=== Section Start ===

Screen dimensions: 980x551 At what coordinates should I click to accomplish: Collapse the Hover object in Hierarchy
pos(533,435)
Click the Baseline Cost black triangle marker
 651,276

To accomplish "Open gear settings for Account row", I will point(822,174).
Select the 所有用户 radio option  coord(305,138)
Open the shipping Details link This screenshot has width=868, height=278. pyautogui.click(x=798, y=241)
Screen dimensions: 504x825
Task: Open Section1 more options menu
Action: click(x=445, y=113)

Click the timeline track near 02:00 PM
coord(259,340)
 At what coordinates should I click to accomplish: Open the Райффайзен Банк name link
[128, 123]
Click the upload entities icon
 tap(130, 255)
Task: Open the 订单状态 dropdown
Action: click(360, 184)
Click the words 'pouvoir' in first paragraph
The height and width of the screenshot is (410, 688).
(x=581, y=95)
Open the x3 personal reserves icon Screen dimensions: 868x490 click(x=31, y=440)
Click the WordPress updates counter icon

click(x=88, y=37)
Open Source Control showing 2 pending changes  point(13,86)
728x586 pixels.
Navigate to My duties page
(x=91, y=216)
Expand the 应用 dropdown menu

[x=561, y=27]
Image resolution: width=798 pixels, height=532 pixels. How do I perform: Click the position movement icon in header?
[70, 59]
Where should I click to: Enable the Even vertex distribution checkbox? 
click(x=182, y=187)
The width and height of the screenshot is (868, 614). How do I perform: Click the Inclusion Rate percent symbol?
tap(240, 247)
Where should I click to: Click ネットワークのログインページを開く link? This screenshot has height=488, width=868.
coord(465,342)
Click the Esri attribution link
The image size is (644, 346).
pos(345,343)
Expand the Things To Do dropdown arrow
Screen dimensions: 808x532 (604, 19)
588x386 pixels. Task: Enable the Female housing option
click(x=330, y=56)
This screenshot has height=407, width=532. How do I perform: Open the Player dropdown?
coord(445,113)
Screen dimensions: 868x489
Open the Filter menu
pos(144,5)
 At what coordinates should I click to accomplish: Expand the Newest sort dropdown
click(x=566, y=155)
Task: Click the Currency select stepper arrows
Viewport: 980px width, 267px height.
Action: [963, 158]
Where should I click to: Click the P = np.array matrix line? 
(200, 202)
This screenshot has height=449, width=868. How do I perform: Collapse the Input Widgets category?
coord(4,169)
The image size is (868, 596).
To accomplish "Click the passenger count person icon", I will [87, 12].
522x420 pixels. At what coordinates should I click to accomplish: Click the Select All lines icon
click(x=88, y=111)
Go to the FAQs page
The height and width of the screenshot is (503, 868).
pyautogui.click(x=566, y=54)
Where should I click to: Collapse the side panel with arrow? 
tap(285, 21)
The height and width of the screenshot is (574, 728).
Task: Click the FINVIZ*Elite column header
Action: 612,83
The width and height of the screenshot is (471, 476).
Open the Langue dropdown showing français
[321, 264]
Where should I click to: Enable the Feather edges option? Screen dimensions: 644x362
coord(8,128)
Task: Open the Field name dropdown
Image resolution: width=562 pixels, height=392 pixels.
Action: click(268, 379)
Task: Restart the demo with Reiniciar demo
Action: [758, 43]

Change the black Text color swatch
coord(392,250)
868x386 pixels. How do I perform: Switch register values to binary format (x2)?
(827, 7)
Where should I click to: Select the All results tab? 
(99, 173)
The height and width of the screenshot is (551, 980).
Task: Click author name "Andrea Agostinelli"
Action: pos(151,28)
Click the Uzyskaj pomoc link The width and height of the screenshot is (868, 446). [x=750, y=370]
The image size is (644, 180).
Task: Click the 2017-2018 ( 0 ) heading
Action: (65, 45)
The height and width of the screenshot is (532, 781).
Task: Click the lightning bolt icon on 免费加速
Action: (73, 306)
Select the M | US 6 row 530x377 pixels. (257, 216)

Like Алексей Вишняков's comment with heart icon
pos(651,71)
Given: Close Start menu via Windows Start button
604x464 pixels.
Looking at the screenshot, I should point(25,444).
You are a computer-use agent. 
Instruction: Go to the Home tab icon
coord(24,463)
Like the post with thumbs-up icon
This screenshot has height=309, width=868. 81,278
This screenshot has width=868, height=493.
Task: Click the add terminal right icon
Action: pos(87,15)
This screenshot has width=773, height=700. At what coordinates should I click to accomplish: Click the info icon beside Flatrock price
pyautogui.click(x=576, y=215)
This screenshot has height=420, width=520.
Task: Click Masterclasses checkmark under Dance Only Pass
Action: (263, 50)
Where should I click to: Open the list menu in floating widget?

=== Section End ===

_WHAT YOU ARE ASKED TO DO_
The records above must be repeated exactly, in their entirety.

_RESULT_
Screen dimensions: 980x551 At what coordinates should I click to accomplish: Collapse the Hover object in Hierarchy
pos(533,435)
Click the Baseline Cost black triangle marker
 651,276

To accomplish "Open gear settings for Account row", I will point(822,174).
Select the 所有用户 radio option  coord(305,138)
Open the shipping Details link This screenshot has width=868, height=278. pyautogui.click(x=798, y=241)
Screen dimensions: 504x825
Task: Open Section1 more options menu
Action: click(x=445, y=113)

Click the timeline track near 02:00 PM
coord(259,340)
 At what coordinates should I click to accomplish: Open the Райффайзен Банк name link
[128, 123]
Click the upload entities icon
 tap(130, 255)
Task: Open the 订单状态 dropdown
Action: click(360, 184)
Click the words 'pouvoir' in first paragraph
The height and width of the screenshot is (410, 688).
(x=581, y=95)
Open the x3 personal reserves icon Screen dimensions: 868x490 click(x=31, y=440)
Click the WordPress updates counter icon

click(x=88, y=37)
Open Source Control showing 2 pending changes  point(13,86)
728x586 pixels.
Navigate to My duties page
(x=91, y=216)
Expand the 应用 dropdown menu

[x=561, y=27]
Image resolution: width=798 pixels, height=532 pixels. How do I perform: Click the position movement icon in header?
[70, 59]
Where should I click to: Enable the Even vertex distribution checkbox? 
click(x=182, y=187)
The width and height of the screenshot is (868, 614). How do I perform: Click the Inclusion Rate percent symbol?
tap(240, 247)
Where should I click to: Click ネットワークのログインページを開く link? This screenshot has height=488, width=868.
coord(465,342)
Click the Esri attribution link
The image size is (644, 346).
pos(345,343)
Expand the Things To Do dropdown arrow
Screen dimensions: 808x532 (604, 19)
588x386 pixels. Task: Enable the Female housing option
click(x=330, y=56)
This screenshot has height=407, width=532. How do I perform: Open the Player dropdown?
coord(445,113)
Screen dimensions: 868x489
Open the Filter menu
pos(144,5)
 At what coordinates should I click to accomplish: Expand the Newest sort dropdown
click(x=566, y=155)
Task: Click the Currency select stepper arrows
Viewport: 980px width, 267px height.
Action: [963, 158]
Where should I click to: Click the P = np.array matrix line? 
(200, 202)
This screenshot has height=449, width=868. How do I perform: Collapse the Input Widgets category?
coord(4,169)
The image size is (868, 596).
To accomplish "Click the passenger count person icon", I will [87, 12].
522x420 pixels. At what coordinates should I click to accomplish: Click the Select All lines icon
click(x=88, y=111)
Go to the FAQs page
The height and width of the screenshot is (503, 868).
pyautogui.click(x=566, y=54)
Where should I click to: Collapse the side panel with arrow? 
tap(285, 21)
The height and width of the screenshot is (574, 728).
Task: Click the FINVIZ*Elite column header
Action: 612,83
The width and height of the screenshot is (471, 476).
Open the Langue dropdown showing français
[321, 264]
Where should I click to: Enable the Feather edges option? Screen dimensions: 644x362
coord(8,128)
Task: Open the Field name dropdown
Image resolution: width=562 pixels, height=392 pixels.
Action: click(268, 379)
Task: Restart the demo with Reiniciar demo
Action: [758, 43]

Change the black Text color swatch
coord(392,250)
868x386 pixels. How do I perform: Switch register values to binary format (x2)?
(827, 7)
Where should I click to: Select the All results tab? 
(99, 173)
The height and width of the screenshot is (551, 980).
Task: Click author name "Andrea Agostinelli"
Action: pos(151,28)
Click the Uzyskaj pomoc link The width and height of the screenshot is (868, 446). [x=750, y=370]
The image size is (644, 180).
Task: Click the 2017-2018 ( 0 ) heading
Action: (65, 45)
The height and width of the screenshot is (532, 781).
Task: Click the lightning bolt icon on 免费加速
Action: (73, 306)
Select the M | US 6 row 530x377 pixels. (257, 216)

Like Алексей Вишняков's comment with heart icon
pos(651,71)
Given: Close Start menu via Windows Start button
604x464 pixels.
Looking at the screenshot, I should point(25,444).
You are a computer-use agent. 
Instruction: Go to the Home tab icon
coord(24,463)
Like the post with thumbs-up icon
This screenshot has height=309, width=868. 81,278
This screenshot has width=868, height=493.
Task: Click the add terminal right icon
Action: pos(87,15)
This screenshot has width=773, height=700. At what coordinates should I click to accomplish: Click the info icon beside Flatrock price
pyautogui.click(x=576, y=215)
This screenshot has height=420, width=520.
Task: Click Masterclasses checkmark under Dance Only Pass
Action: (263, 50)
Where should I click to: Open the list menu in floating widget?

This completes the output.